As an Asian American, I have also learned that we share much in common with Cubans. Chinese laborers were brought to Cuba for an eight year contract after the end of African slavery in Cuba because of the need for a new labor force to work in the expanding sugar cane industry. The first Chinese recorded in Cuba was on June 3, 1847 and by 1873, over 130,000 Chinese laborers, mostly from villages in Guangzhou, had been shipped to Cuba. This was a significant number since at that time the island’s total population numbered less than one million. There were also Japanese laborers and Filipinos who came on the Spanish galleon ships, but their communities were of less significant in numbers than the Chinese.
Today, there are probably less than 300 offspring of Chinese immigrants left in Cuba out of the population of 11 million Cubans.
The majority of Cubans of Chinese descent, Chinos, as they are referred to, are of mixed race and in the main no longer speak any Chinese dialects. But over the last two decades, with the opening of relations and trade with China, there has been a renewed interest in the preservation of Chinese culture and language and the institutionalization of the history of Chinese in Cuba. This preservation has been funded both by the Cuban and Chinese governments and has included the hosting of both high level and people-to-people Chinese delegations to Cuba, reestablishment of Chinese festivals, Chinese language school and martial arts classes and stories about the role of Chinese in the Cuban revolution. There are often ceremonies held at the memorial in Havana to honor the Chinese who fought in the first war of Cuban independence against Spain. The inscription of the memorial reads, “There was not one Cuban Chinese deserter, not one Cuban Chinese traitor.”
Recently, I returned to El Barrio Chino in Havana to eat Cuban Chinese food and to revisit the Kwong Wah Po Newspaper, the only Chinese newspaper in Cuba.
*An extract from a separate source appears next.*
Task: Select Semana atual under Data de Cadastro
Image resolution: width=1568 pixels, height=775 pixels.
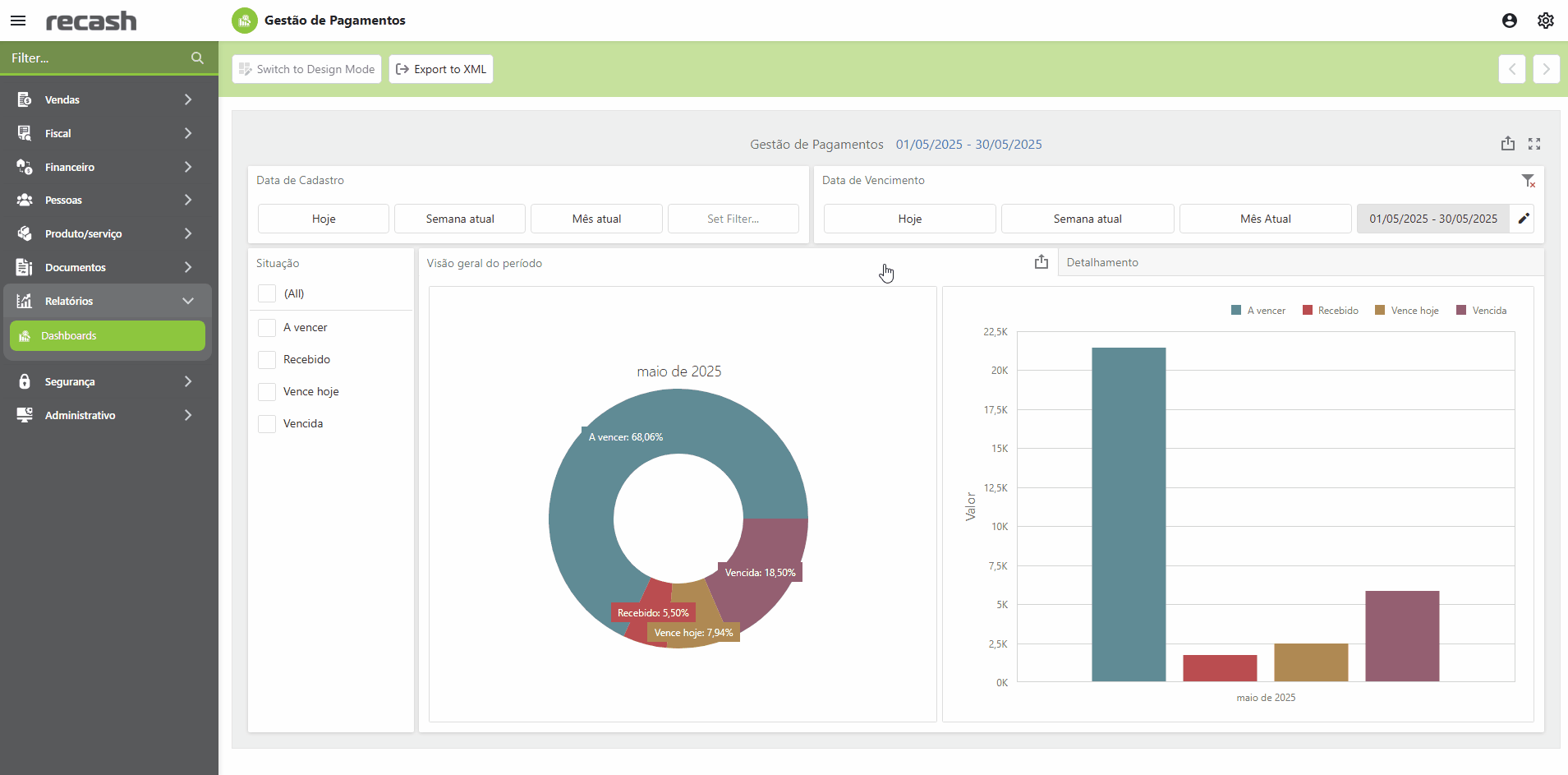Action: click(x=460, y=219)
It had been some years since I first visited and spoke to the employees of this small paper, the only source of news on China for the dwindling number of Chinese Cubans who still read Chinese. It was closed with no signs of whether they were closed for good or closed for repairs. I wondered if Abel Fung Way Man, the manager, was still alive and whether they were still setting the paper by hand – a laborious job since there were thousands of different Chinese characters neatly sorted by character in the large room next to the printing press. But I still remember Man’s last words to us in that visit that remind me so much of the many Cuban people that I have met, “If everyone treated each other like they were in their homes, no matter what country they were in, we would surely have world peace.” I hope that one day we can have a relationship with the Cuban people in that context. That would truly give meaning to the normalization of ties between the US and Cuba. (end)
Thank you for this article. I have not thought about or known about the history of Chinese people in Cuba or the Chinos today. I feel so honored to have traveled to Cuba with the writer of this article and to have learned so much during that trip.